210.1.2 1.2 Effect on the Loss Landscape
A quadratic approximation of the loss around a minimum \(\theta^\ast\) gives a Hessian \(H\) with eigendecomposition \(H = Q \Lambda Q^\top\). The penalized minimizer rescales each eigendirection by the factor \(\Lambda_i / (\Lambda_i + \lambda)\). Directions with small curvature \(\Lambda_i \ll \lambda\) are strongly contracted, while high curvature directions are nearly untouched. Weight decay therefore preferentially suppresses parameter components that the data does not constrain, acting as a soft form of dimensionality reduction.
# Decoupled weight decay (AdamW style)
theta = (1 - lr * wd) * theta
theta = theta - lr * adam_step(grad)210.2 2. Early Stopping
Early stopping halts training when performance on a held-out validation set stops improving. A patience parameter \(p\) specifies how many evaluations may pass without improvement before training terminates, and the parameters from the best validation checkpoint are restored.
210.2.1 2.1 Early Stopping as Implicit Regularization
For a quadratic loss optimized by gradient descent starting from \(\theta_0 = 0\), the iterate after \(t\) steps along eigendirection \(i\) is
\[ \theta_t^{(i)} = \left(1 - (1 - \eta \Lambda_i)^t\right) \theta^{\ast (i)} . \]
High curvature directions converge quickly, low curvature directions slowly. Stopping at finite \(t\) leaves the slow directions only partially fit. The shrinkage factor \(1 - (1 - \eta \Lambda_i)^t\) approximates the \(L_2\) factor \(\Lambda_i / (\Lambda_i + \lambda)\) with the identification \(\lambda \approx 1 / (\eta t)\).
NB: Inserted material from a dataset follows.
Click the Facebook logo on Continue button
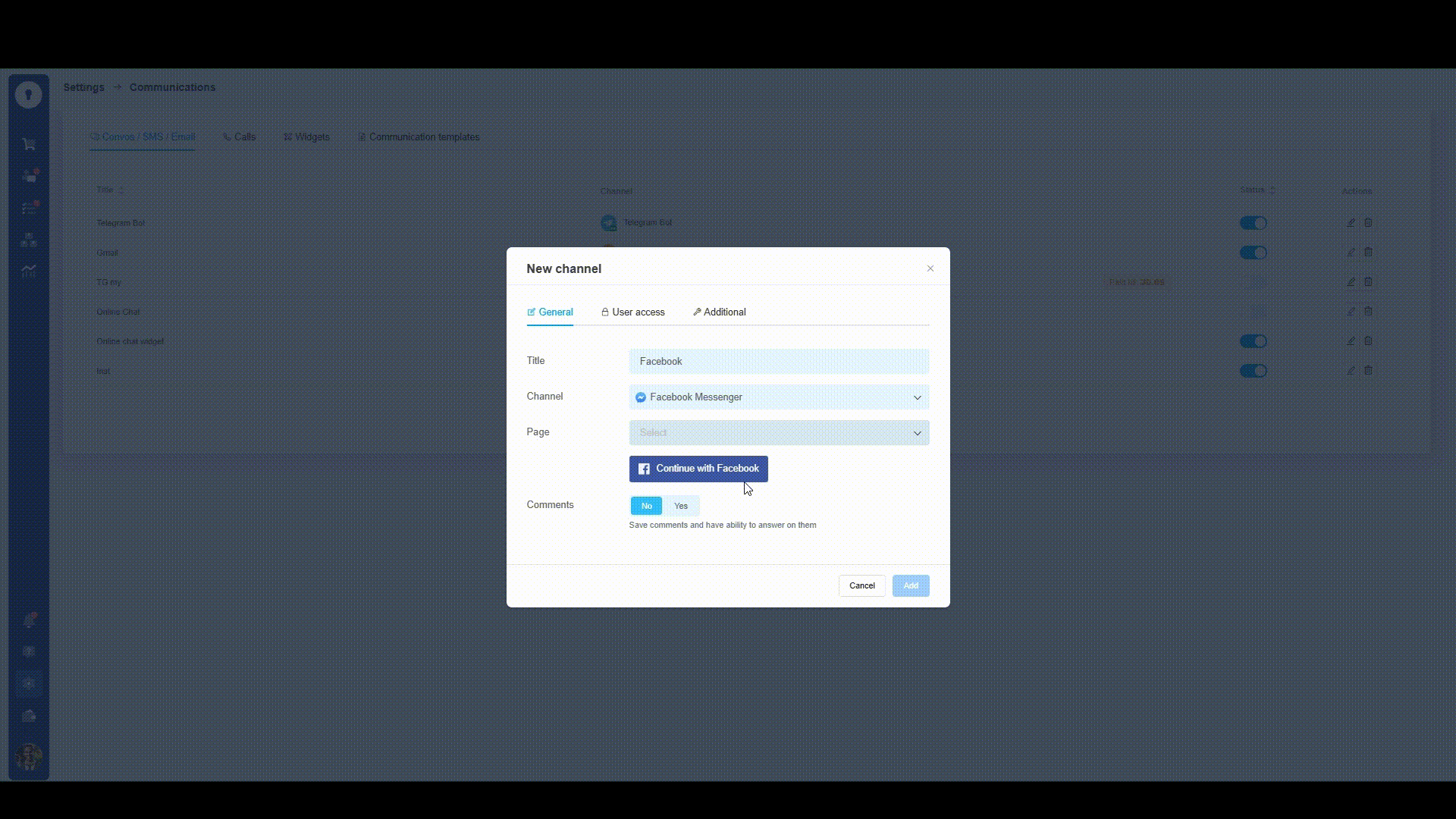 tap(644, 469)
Training for fewer iterations is thus quantitatively similar to imposing a stronger weight decay penalty, which is why early stopping is sometimes called a regularizer that costs nothing to evaluate.
210.2.2 2.2 Practical Considerations
Early stopping consumes data because the validation split cannot also serve as training data, though a final retraining pass on the union of train and validation sets can recover that budget. The chief advantage is that a single training run sweeps the effective regularization strength along the optimization trajectory, so the practitioner obtains the regularization path for free rather than running a separate experiment per value of \(\lambda\).
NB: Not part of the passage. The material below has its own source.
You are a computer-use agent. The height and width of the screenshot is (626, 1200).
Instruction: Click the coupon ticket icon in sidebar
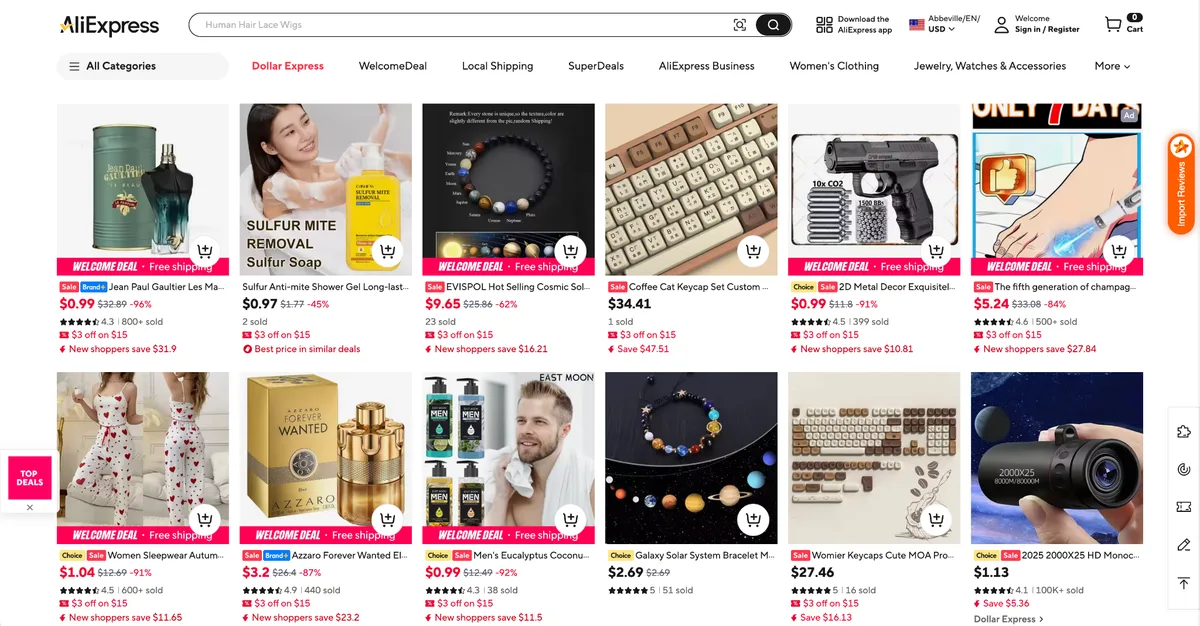(1184, 507)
if val_loss < best - min_delta:
best, wait, ckpt = val_loss, 0, copy(model)
else:
wait += 1
if wait >= patience:
stop() # restore ckpt210.3 3. Label Smoothing
Hard one-hot targets push the network to drive the correct logit toward \(+\infty\) relative to the others, encouraging overconfident and poorly calibrated predictions. Label smoothing softens the target distribution. For \(K\) classes and smoothing strength \(\epsilon\), the target for the true class \(y\) becomes
\[ q_k = (1 - \epsilon)\,\mathbb{1}[k = y] + \frac{\epsilon}{K}, \]
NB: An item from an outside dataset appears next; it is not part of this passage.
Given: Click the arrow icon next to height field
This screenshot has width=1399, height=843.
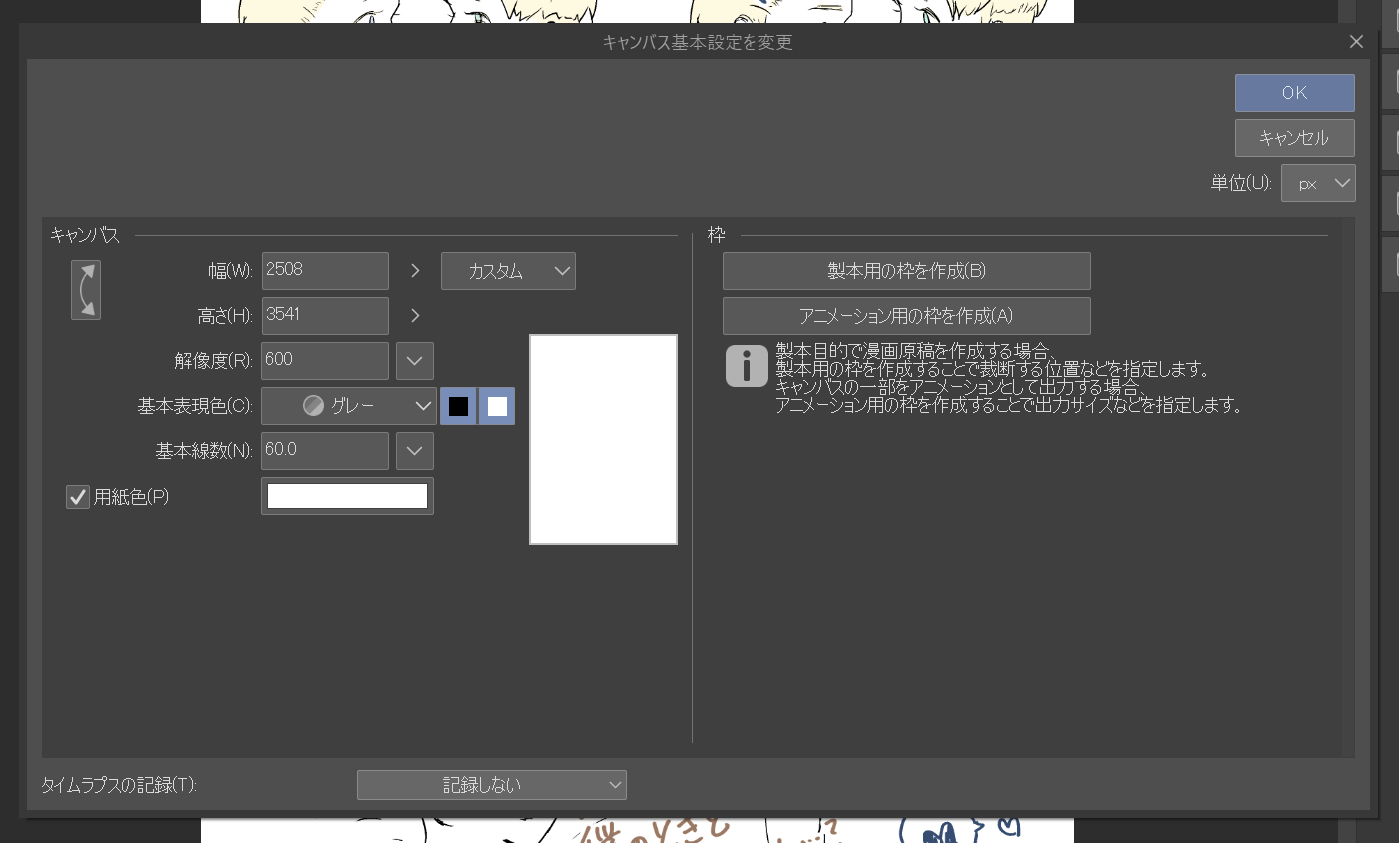Looking at the screenshot, I should tap(415, 316).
so a small probability mass \(\epsilon / K\) is assigned to every class.
210.3.1 3.1 Gradient and Calibration Effects
The cross entropy with smoothed targets is \(-\sum_k q_k \log p_k\), where \(p_k\) is the softmax output. Minimizing it drives the logit of the correct class toward a finite gap above the others rather than toward infinity. Concretely, the optimal logit difference between the true class and any other class is bounded by a function of \(\epsilon\), which prevents the saturation that hard labels induce. The empirical consequence is markedly better calibration: the model’s predicted confidences align more closely with observed accuracies, and expected calibration error drops.
210.3.2 3.2 Representation Geometry
Smoothing also reshapes the penultimate layer. With hard labels, examples of a class can spread arbitrarily far along the direction of their class weight vector. Smoothing encourages examples of the same class to cluster in tight, equidistant groups relative to the templates of other classes, producing more compact within class representations. A documented caveat is that this tighter clustering can erase fine grained relational information between classes, which degrades knowledge distillation when a label smoothed network is used as the teacher.
210.4 4. Data Augmentation as Regularization
Data augmentation enlarges the effective training set by applying label preserving transformations \(g \in \mathcal{G}\) to inputs. For images these include random crops, horizontal flips, color jitter, rotations, and learned policies such as AutoAugment and RandAugment.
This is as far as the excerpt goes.